Het werkwoord tsadaq betekent gemeenschapsgetrouw, heilzaam zijn. In het algemeen kunnen we ons derhalve de rechtvaardige, over wie in vele nuances gesproken wordt, voorstellen als iemand die anderen en de samenleving niet beschadigt, maar integendeel een zegen is voor hen. De aanwezigheid van enkele rechtvaardigen zou het behoud van Sodom hebben betekend (Gen. 19). Het gebed van een rechtvaardige vermag veel (Jak. 5:16).

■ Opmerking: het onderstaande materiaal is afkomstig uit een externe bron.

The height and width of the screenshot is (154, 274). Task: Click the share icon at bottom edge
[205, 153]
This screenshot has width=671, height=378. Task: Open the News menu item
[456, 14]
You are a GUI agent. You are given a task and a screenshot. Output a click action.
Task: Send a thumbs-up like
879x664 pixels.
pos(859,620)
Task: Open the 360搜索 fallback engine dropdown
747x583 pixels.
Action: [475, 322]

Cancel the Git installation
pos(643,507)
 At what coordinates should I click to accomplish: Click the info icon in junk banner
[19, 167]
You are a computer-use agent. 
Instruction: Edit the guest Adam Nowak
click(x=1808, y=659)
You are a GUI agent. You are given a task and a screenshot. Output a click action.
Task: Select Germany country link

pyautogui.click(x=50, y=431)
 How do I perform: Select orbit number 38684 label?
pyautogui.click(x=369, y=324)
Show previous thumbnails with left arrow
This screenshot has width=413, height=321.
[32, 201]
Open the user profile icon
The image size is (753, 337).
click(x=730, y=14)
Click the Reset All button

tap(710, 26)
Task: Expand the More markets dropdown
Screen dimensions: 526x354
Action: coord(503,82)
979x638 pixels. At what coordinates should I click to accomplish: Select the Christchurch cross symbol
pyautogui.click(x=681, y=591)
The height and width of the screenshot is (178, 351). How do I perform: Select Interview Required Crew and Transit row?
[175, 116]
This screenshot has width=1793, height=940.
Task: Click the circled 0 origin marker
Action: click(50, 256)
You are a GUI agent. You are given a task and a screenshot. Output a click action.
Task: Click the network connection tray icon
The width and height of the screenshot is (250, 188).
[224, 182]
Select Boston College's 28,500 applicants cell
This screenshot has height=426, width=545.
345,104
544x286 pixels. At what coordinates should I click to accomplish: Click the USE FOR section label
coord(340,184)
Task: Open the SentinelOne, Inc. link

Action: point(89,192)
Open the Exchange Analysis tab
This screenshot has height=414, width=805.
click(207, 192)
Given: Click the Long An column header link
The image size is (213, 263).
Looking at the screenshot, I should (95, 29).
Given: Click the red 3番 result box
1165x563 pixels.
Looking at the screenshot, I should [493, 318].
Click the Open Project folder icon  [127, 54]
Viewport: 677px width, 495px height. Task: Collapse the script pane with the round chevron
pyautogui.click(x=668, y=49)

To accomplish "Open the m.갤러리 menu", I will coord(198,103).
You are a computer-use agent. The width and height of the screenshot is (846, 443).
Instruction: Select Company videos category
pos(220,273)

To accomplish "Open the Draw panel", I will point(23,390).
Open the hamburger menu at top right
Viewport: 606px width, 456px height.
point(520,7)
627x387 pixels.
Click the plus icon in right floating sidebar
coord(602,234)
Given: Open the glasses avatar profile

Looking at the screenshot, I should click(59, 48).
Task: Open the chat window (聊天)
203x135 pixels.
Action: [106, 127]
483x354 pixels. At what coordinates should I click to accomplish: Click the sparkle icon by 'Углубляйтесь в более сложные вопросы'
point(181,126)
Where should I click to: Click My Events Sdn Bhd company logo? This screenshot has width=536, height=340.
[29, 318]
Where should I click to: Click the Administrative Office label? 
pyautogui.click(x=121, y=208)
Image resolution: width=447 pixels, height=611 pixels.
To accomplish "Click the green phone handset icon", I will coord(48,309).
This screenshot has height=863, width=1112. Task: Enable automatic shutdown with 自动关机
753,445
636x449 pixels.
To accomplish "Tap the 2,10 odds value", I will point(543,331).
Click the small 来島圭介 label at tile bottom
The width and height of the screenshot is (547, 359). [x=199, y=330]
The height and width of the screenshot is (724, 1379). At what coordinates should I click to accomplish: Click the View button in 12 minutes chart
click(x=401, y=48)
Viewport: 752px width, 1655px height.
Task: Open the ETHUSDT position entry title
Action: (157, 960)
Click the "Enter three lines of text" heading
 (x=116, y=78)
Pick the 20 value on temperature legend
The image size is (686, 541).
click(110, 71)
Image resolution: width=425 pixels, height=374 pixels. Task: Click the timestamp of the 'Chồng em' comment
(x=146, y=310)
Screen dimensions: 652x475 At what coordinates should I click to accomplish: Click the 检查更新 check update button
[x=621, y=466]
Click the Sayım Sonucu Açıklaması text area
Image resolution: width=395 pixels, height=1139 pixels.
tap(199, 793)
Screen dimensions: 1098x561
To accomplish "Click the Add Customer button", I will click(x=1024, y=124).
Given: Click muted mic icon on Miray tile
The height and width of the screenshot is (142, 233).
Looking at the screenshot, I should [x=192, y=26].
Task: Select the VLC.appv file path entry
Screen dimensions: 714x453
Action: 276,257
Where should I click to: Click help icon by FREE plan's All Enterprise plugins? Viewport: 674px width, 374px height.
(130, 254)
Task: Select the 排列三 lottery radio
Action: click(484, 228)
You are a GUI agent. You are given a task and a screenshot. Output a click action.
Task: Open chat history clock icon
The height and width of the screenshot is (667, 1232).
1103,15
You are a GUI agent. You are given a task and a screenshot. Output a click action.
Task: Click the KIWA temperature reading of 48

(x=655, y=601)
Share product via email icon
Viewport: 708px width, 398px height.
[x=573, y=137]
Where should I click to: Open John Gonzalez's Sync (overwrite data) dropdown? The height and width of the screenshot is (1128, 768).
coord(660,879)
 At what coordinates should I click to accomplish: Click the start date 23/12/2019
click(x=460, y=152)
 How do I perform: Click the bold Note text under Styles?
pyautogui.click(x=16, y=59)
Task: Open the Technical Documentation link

Als God rechtvaardig wordt genoemd, blijkt dat niet in tegenspraak te zijn met Zijn genade of barmhartigheid (Hij is barmhartig, maar ook rechtvaardig, of omgekeerd), maar daaraan verwant te zijn: Hij is trouw aan Zijn beloften, hij doet wat Hij heeft toegezegd, Hij schendt Zijn verbond niet (Neh. 9:8; Ps. 116:5). In Ezech. 18 vinden we een portret van de rechtvaardige: hij mijdt afgoderij, overspel, onderdrukking, roof, hij geeft de hongerigen te eten, kleedt de naakten, leent renteloos uit, is eerlijk, houdt zich aan de regels van het verbond, handelt naar recht en gerechtigheid -zo iemand is rechtvaardig (Ez. 18:5-10).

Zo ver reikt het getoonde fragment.